** Start of SUPPLIED RECORDS **

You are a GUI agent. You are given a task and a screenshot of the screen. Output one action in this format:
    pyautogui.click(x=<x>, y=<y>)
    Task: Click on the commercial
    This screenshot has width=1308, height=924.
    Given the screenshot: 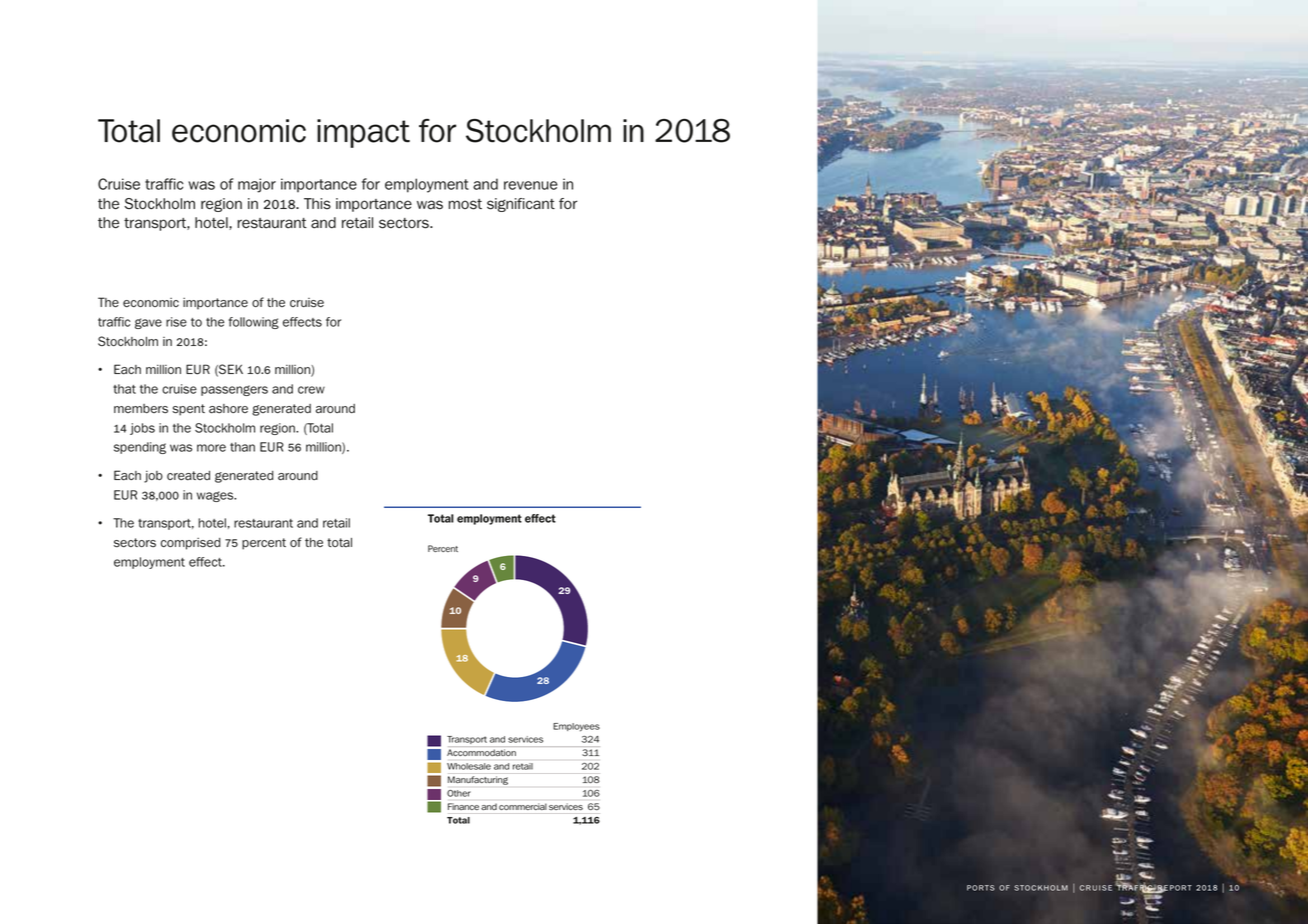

** End of SUPPLIED RECORDS **

Copy every row above word for word, leaving the pictures out.

You are a GUI agent. You are given a task and a screenshot of the screen. Output one action in this format:
    pyautogui.click(x=<x>, y=<y>)
    Task: Click on the commercial
    This screenshot has width=1308, height=924.
    Given the screenshot: 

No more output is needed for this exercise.